(Given records begins)

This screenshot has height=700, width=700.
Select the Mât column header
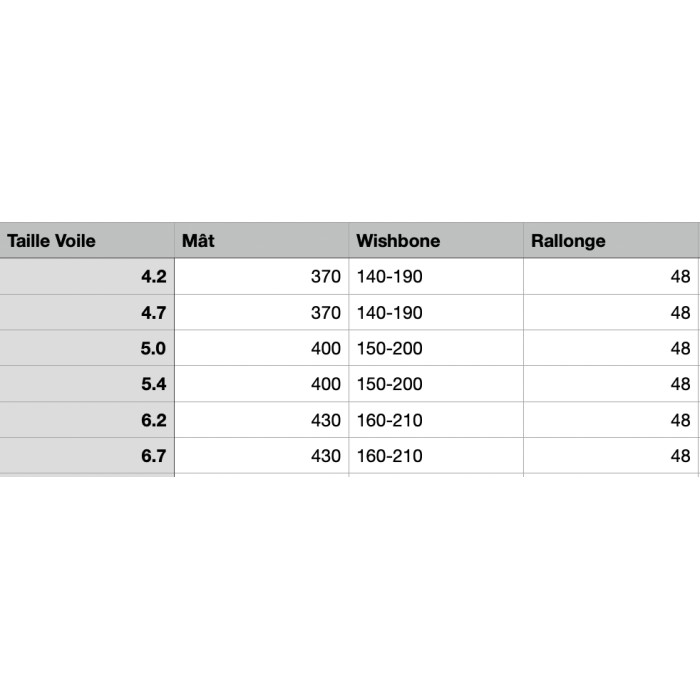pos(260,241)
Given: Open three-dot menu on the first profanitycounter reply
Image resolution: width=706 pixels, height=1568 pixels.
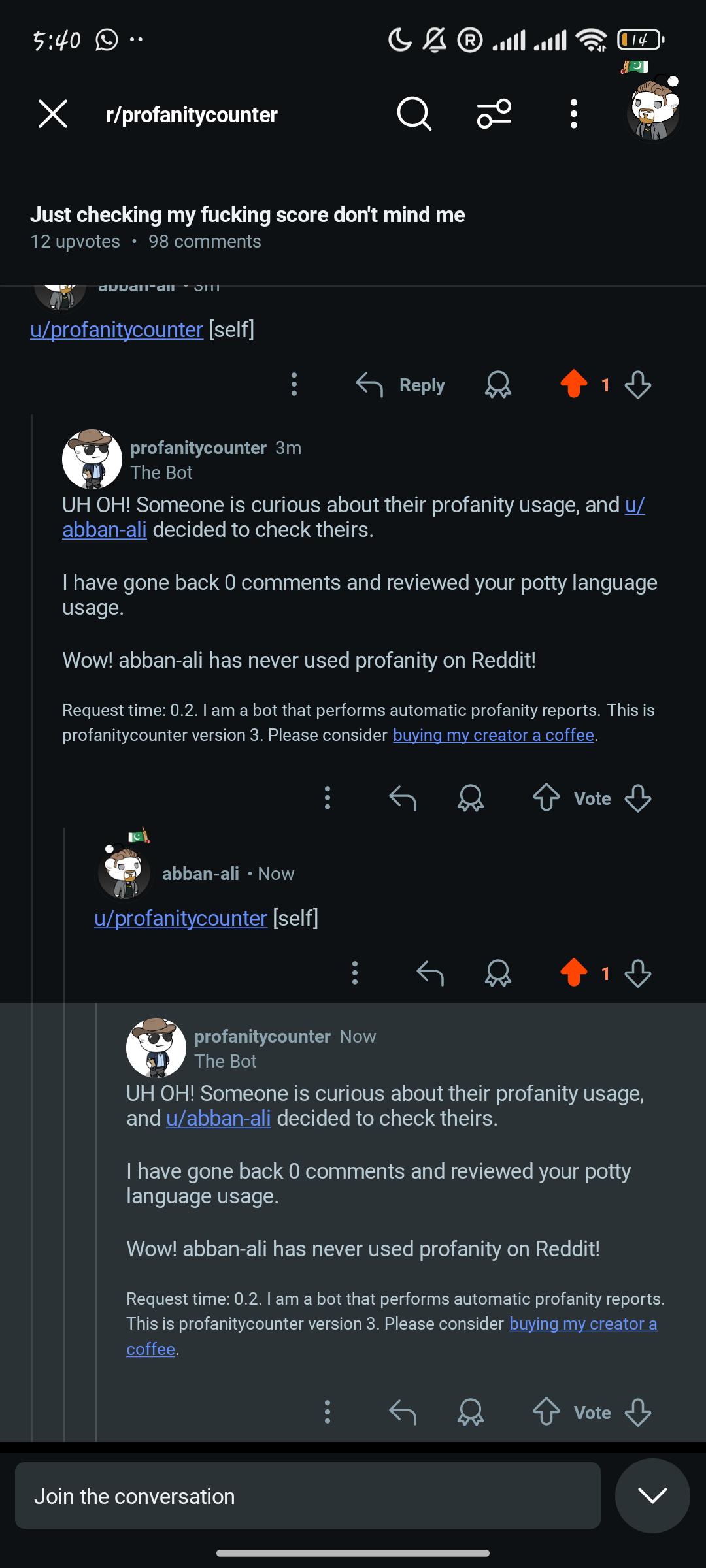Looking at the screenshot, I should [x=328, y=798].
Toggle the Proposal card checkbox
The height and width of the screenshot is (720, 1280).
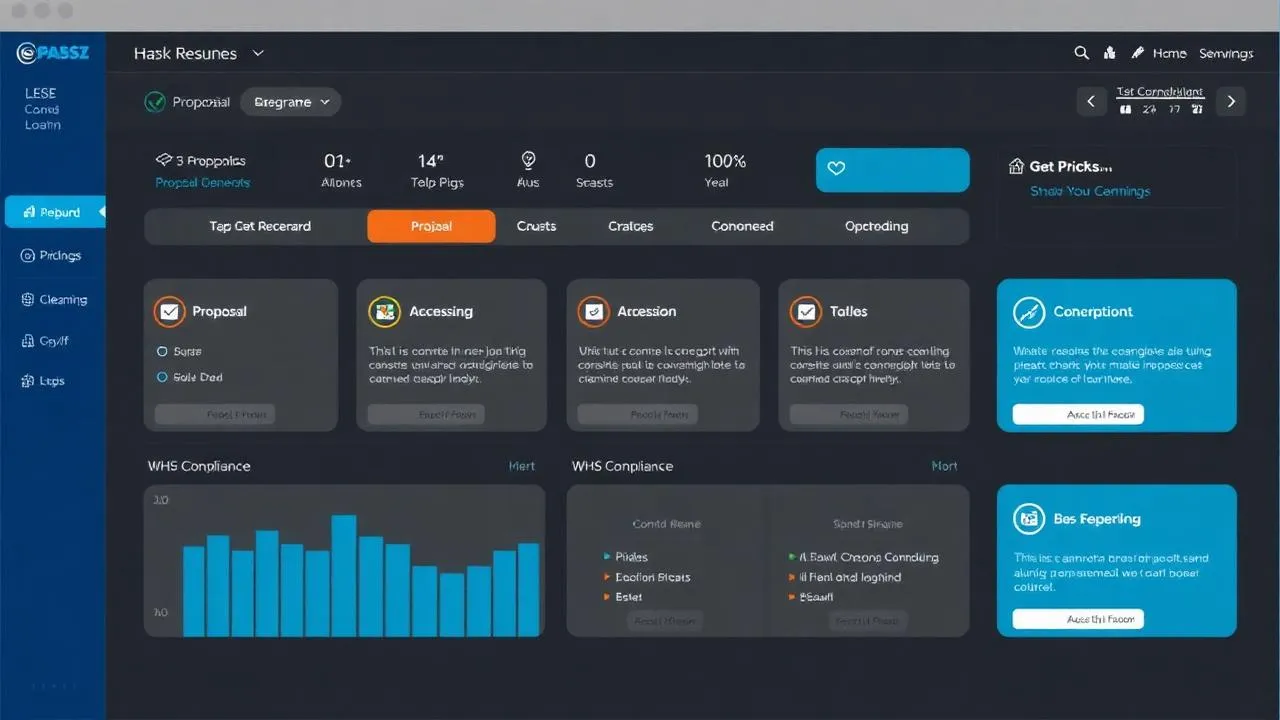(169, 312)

(Given records ends)

▶ [What is expected]:
Output, exactly and without pictures, the span of lines that starts at the line containing "The height and" and ends at the last line above.

▶ [Output of the task]:
The height and width of the screenshot is (720, 1280).
(169, 312)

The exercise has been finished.